Task requirements
The lines wanted run from the first one below through the one with "Quantité (33, 959)". Return them exactly.

** Data provided follows **

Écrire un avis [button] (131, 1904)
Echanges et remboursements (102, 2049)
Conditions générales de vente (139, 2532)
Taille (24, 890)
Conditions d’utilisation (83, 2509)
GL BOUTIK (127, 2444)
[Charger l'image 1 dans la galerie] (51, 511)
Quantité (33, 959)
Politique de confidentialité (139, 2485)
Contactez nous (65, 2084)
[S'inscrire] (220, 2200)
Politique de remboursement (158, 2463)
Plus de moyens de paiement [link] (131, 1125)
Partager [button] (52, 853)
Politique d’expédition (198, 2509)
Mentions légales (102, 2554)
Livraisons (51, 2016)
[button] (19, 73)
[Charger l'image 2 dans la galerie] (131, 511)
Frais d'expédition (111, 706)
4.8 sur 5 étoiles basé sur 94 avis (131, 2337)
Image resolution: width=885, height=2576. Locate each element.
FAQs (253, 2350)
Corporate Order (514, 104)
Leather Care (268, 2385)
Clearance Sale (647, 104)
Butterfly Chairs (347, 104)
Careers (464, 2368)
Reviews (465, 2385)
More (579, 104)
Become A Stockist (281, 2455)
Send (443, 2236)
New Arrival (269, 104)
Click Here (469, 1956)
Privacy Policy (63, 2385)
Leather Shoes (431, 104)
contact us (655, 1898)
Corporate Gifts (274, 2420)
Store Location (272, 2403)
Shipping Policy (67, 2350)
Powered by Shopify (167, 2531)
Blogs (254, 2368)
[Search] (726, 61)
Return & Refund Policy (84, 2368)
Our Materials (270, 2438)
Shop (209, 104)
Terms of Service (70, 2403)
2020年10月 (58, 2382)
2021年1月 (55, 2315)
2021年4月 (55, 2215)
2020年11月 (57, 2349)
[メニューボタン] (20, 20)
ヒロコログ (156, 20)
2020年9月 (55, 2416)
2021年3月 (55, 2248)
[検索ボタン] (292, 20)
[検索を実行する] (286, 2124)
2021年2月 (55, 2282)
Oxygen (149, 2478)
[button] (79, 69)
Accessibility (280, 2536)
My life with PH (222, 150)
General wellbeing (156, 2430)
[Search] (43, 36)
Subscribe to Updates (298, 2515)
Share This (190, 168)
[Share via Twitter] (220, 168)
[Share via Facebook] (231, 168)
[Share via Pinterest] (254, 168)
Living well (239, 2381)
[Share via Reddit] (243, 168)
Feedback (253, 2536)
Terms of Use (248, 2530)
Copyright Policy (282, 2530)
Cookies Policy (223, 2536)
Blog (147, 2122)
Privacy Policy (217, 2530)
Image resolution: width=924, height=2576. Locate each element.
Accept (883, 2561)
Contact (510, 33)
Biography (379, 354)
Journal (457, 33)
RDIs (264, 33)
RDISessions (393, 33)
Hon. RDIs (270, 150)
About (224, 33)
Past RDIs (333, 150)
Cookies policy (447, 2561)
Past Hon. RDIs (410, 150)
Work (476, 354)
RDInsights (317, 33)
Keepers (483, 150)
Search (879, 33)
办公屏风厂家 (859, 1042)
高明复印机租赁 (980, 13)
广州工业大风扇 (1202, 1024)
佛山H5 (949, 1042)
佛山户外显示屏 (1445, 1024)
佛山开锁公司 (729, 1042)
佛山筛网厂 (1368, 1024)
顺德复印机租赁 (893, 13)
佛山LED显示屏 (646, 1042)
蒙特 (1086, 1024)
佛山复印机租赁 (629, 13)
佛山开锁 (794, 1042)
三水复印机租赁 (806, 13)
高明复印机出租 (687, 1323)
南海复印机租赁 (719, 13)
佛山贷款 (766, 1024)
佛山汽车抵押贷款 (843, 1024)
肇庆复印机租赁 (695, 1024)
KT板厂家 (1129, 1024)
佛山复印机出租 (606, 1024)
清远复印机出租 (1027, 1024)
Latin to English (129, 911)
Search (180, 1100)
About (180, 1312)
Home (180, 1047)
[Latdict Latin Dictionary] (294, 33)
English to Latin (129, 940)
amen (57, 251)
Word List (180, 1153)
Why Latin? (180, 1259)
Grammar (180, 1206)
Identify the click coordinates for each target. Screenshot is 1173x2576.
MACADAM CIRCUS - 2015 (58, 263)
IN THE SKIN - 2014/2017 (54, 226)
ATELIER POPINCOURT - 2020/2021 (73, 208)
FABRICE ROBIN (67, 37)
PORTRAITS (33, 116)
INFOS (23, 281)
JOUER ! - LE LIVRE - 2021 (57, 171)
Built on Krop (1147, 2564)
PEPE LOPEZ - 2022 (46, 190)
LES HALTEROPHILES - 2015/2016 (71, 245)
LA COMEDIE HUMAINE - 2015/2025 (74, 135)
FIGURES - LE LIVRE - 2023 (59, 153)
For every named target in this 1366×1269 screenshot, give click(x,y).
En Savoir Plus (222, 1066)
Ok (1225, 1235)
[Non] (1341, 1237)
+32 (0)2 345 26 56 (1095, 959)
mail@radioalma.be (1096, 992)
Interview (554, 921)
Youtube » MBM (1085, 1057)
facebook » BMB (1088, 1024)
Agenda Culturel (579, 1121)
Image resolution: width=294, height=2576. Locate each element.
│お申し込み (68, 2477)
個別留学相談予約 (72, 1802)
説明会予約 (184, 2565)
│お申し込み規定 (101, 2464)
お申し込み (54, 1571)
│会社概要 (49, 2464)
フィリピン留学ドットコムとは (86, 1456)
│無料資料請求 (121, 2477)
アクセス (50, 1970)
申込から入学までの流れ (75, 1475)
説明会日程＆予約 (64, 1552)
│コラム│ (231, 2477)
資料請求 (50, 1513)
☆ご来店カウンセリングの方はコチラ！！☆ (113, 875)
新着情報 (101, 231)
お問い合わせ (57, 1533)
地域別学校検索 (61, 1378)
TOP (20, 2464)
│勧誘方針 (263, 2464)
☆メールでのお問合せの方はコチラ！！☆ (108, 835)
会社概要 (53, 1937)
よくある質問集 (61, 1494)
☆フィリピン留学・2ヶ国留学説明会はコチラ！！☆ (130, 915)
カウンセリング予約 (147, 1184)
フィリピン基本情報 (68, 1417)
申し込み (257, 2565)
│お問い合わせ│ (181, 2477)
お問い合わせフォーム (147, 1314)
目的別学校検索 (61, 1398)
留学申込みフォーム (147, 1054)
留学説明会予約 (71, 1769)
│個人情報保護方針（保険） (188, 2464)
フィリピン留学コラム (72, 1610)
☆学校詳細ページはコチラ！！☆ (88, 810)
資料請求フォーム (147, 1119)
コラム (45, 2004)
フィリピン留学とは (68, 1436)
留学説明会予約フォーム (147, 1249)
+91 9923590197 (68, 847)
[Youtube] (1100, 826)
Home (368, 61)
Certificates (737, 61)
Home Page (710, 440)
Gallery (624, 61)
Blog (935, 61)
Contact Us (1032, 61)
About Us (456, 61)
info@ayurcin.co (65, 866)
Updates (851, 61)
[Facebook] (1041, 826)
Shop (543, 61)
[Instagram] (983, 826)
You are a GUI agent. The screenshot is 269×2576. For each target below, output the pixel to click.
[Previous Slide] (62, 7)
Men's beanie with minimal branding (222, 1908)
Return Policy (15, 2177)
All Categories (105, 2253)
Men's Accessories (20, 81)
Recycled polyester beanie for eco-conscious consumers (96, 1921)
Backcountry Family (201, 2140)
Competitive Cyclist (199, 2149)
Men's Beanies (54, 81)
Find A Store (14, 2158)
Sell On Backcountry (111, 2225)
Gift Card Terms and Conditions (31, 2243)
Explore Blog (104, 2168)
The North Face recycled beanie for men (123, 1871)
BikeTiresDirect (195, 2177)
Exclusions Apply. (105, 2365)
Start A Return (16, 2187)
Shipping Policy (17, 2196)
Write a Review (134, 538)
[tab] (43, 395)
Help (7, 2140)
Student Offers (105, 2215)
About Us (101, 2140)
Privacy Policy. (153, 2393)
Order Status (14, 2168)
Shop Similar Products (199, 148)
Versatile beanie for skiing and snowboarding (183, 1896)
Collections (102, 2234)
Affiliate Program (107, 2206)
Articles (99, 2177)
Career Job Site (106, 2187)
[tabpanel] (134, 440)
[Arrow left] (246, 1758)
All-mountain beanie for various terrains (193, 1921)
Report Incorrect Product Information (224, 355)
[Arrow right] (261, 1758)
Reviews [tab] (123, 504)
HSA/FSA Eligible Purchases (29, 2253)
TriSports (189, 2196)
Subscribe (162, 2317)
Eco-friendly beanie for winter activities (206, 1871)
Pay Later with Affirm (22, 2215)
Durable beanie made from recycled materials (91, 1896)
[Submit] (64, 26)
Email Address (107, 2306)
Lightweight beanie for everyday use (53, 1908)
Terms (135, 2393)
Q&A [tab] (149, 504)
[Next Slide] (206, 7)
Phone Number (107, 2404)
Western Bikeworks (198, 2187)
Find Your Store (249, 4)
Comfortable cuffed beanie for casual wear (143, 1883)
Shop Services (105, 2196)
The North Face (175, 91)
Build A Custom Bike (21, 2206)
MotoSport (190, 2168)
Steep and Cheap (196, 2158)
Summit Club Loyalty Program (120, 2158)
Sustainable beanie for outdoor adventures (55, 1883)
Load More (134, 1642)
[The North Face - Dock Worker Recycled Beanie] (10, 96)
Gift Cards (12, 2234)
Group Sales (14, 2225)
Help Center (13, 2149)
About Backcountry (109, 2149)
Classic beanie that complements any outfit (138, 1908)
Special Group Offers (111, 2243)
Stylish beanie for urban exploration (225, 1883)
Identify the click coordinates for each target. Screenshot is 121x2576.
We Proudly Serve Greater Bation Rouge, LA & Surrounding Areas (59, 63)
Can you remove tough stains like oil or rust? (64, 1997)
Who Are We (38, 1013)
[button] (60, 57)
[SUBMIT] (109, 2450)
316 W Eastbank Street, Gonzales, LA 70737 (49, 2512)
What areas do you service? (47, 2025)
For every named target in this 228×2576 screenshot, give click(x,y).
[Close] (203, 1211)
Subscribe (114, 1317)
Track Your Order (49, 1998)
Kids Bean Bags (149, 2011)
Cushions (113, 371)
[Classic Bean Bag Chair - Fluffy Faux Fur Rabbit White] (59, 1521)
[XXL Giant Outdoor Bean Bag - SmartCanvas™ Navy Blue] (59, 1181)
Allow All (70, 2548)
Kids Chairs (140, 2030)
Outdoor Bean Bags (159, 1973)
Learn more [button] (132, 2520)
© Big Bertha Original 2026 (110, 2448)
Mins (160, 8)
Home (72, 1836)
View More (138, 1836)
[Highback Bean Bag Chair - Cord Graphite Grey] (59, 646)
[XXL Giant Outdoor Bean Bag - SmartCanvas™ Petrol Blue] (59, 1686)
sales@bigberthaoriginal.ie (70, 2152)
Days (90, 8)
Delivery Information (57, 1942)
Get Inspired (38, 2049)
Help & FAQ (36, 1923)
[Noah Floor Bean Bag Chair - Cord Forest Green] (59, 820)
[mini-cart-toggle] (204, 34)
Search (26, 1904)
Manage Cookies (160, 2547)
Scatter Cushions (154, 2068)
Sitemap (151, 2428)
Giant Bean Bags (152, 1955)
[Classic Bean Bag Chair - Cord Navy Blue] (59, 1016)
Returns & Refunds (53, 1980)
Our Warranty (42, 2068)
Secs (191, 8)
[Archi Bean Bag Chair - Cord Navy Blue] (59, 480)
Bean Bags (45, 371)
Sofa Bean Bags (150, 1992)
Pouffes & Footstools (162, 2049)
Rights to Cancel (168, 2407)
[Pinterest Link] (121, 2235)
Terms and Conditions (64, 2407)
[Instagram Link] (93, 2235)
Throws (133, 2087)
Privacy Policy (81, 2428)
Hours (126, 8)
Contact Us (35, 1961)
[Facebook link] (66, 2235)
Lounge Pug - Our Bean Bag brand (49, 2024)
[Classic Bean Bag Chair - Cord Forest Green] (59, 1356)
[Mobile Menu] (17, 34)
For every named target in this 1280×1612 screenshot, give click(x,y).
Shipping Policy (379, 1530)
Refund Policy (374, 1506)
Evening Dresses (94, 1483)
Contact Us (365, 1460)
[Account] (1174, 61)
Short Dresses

** End of Data provided **

Answer section
Écrire un avis [button] (131, 1904)
Echanges et remboursements (102, 2049)
Conditions générales de vente (139, 2532)
Taille (24, 890)
Conditions d’utilisation (83, 2509)
GL BOUTIK (127, 2444)
[Charger l'image 1 dans la galerie] (51, 511)
Quantité (33, 959)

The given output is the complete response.